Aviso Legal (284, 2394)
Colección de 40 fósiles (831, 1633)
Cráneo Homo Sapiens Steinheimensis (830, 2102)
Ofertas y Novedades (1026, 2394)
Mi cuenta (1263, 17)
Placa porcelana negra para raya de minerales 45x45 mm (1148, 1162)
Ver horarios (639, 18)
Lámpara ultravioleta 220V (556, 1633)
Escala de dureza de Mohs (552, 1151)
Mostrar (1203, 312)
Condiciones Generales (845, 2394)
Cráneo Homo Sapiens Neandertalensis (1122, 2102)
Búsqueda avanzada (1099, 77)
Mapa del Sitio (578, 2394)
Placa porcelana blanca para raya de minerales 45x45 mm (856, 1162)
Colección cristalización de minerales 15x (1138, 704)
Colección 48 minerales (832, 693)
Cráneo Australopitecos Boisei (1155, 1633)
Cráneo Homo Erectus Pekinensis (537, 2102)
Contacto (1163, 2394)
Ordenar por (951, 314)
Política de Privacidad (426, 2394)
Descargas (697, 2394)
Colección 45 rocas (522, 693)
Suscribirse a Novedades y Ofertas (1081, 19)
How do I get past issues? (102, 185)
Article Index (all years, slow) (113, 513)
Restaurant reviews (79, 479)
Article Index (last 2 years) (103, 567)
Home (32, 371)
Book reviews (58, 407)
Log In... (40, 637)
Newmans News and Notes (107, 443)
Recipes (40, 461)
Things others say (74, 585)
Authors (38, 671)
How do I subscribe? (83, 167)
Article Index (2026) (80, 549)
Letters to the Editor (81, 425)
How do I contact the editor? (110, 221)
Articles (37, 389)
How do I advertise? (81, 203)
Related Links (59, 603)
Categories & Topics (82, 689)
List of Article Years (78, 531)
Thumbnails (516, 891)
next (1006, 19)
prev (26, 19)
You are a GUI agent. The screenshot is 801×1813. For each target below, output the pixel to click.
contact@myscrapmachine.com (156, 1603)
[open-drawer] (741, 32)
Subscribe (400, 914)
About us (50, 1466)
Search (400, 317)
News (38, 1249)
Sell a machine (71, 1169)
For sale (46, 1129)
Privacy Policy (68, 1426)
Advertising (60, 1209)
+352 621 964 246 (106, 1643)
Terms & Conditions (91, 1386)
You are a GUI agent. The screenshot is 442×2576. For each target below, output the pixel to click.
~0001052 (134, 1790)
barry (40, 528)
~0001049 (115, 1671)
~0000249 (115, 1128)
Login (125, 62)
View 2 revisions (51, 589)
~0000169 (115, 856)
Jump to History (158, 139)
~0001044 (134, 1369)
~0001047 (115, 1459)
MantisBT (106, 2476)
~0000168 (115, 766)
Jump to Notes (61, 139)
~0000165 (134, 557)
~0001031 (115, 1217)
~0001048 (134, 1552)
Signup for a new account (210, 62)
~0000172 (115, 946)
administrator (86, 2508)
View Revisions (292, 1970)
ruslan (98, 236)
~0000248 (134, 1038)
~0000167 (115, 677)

* * * *

## Set task
Reproduce the entire listing above verbatim, keeping every line in its original order.

## Result of the task
Aviso Legal (284, 2394)
Colección de 40 fósiles (831, 1633)
Cráneo Homo Sapiens Steinheimensis (830, 2102)
Ofertas y Novedades (1026, 2394)
Mi cuenta (1263, 17)
Placa porcelana negra para raya de minerales 45x45 mm (1148, 1162)
Ver horarios (639, 18)
Lámpara ultravioleta 220V (556, 1633)
Escala de dureza de Mohs (552, 1151)
Mostrar (1203, 312)
Condiciones Generales (845, 2394)
Cráneo Homo Sapiens Neandertalensis (1122, 2102)
Búsqueda avanzada (1099, 77)
Mapa del Sitio (578, 2394)
Placa porcelana blanca para raya de minerales 45x45 mm (856, 1162)
Colección cristalización de minerales 15x (1138, 704)
Colección 48 minerales (832, 693)
Cráneo Australopitecos Boisei (1155, 1633)
Cráneo Homo Erectus Pekinensis (537, 2102)
Contacto (1163, 2394)
Ordenar por (951, 314)
Política de Privacidad (426, 2394)
Descargas (697, 2394)
Colección 45 rocas (522, 693)
Suscribirse a Novedades y Ofertas (1081, 19)
How do I get past issues? (102, 185)
Article Index (all years, slow) (113, 513)
Restaurant reviews (79, 479)
Article Index (last 2 years) (103, 567)
Home (32, 371)
Book reviews (58, 407)
Log In... (40, 637)
Newmans News and Notes (107, 443)
Recipes (40, 461)
Things others say (74, 585)
Authors (38, 671)
How do I subscribe? (83, 167)
Article Index (2026) (80, 549)
Letters to the Editor (81, 425)
How do I contact the editor? (110, 221)
Articles (37, 389)
How do I advertise? (81, 203)
Related Links (59, 603)
Categories & Topics (82, 689)
List of Article Years (78, 531)
Thumbnails (516, 891)
next (1006, 19)
prev (26, 19)
You are a GUI agent. The screenshot is 801×1813. For each target below, output the pixel to click.
contact@myscrapmachine.com (156, 1603)
[open-drawer] (741, 32)
Subscribe (400, 914)
About us (50, 1466)
Search (400, 317)
News (38, 1249)
Sell a machine (71, 1169)
For sale (46, 1129)
Privacy Policy (68, 1426)
Advertising (60, 1209)
+352 621 964 246 (106, 1643)
Terms & Conditions (91, 1386)
You are a GUI agent. The screenshot is 442×2576. For each target below, output the pixel to click.
~0001052 (134, 1790)
barry (40, 528)
~0001049 (115, 1671)
~0000249 (115, 1128)
Login (125, 62)
View 2 revisions (51, 589)
~0000169 (115, 856)
Jump to History (158, 139)
~0001044 (134, 1369)
~0001047 (115, 1459)
MantisBT (106, 2476)
~0000168 (115, 766)
Jump to Notes (61, 139)
~0000165 (134, 557)
~0001031 (115, 1217)
~0001048 (134, 1552)
Signup for a new account (210, 62)
~0000172 (115, 946)
administrator (86, 2508)
View Revisions (292, 1970)
ruslan (98, 236)
~0000248 (134, 1038)
~0000167 (115, 677)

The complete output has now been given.